### Stored data
┄┄┄┄┄┄
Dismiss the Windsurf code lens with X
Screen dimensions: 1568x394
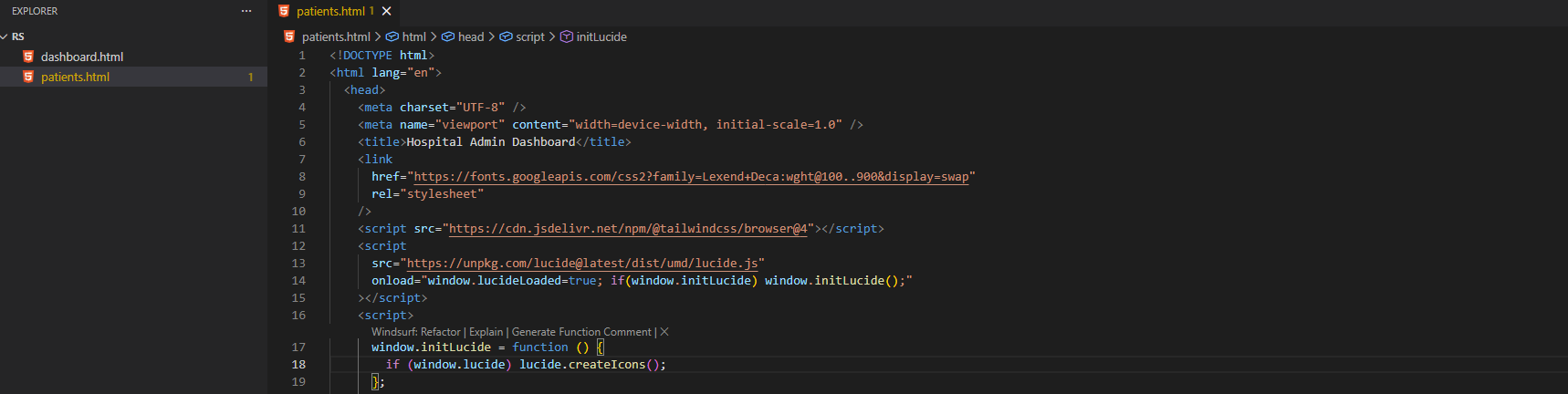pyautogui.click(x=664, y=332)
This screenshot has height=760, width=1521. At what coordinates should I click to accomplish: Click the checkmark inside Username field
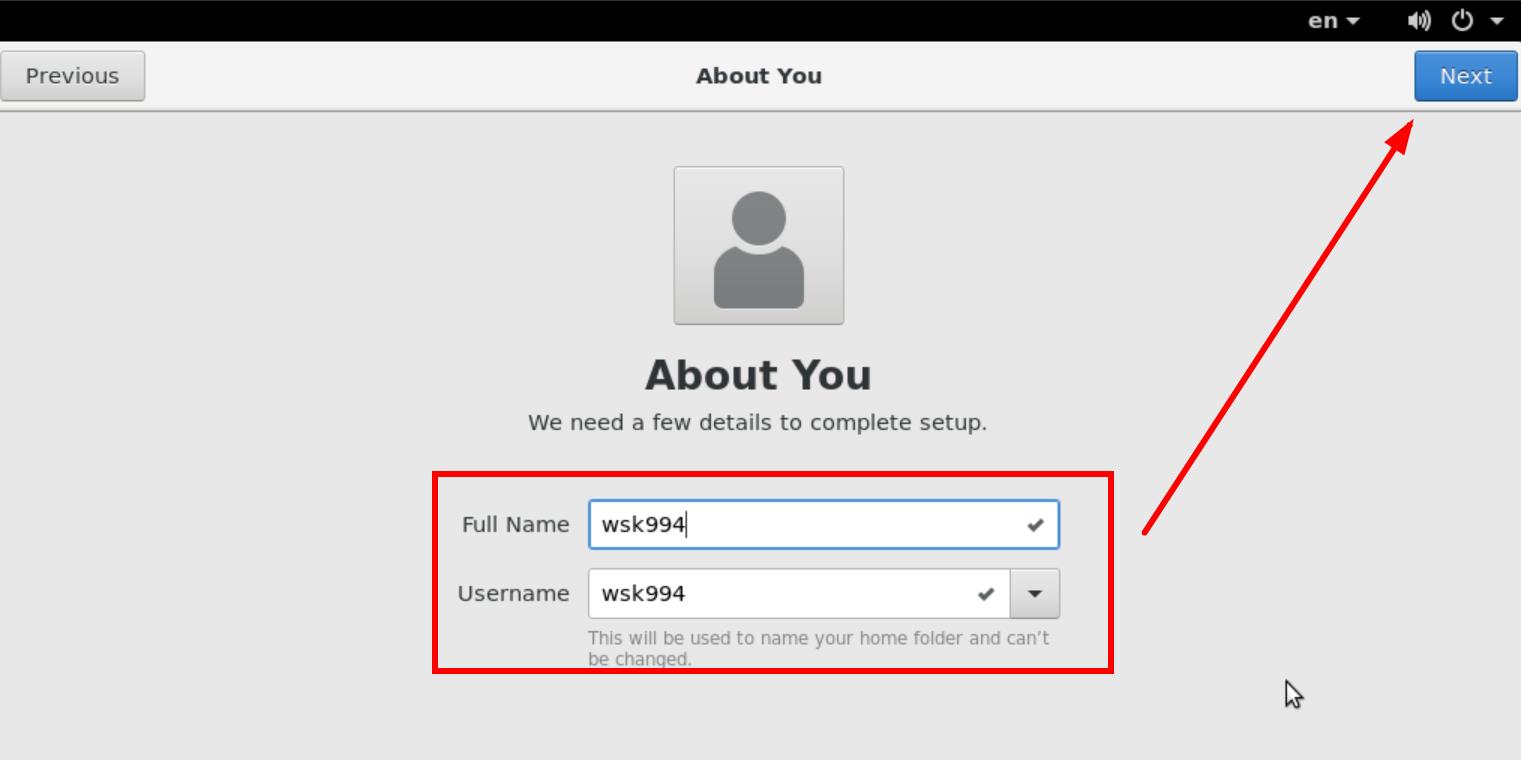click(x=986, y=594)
┄┄┄┄┄┄
### Task goal
Write out the whole of the data exactly; the pictures stay out.

### Exercise response
Dismiss the Windsurf code lens with X
Screen dimensions: 1568x394
pyautogui.click(x=664, y=332)
This screenshot has height=760, width=1521. At what coordinates should I click to accomplish: Click the checkmark inside Username field
click(x=986, y=594)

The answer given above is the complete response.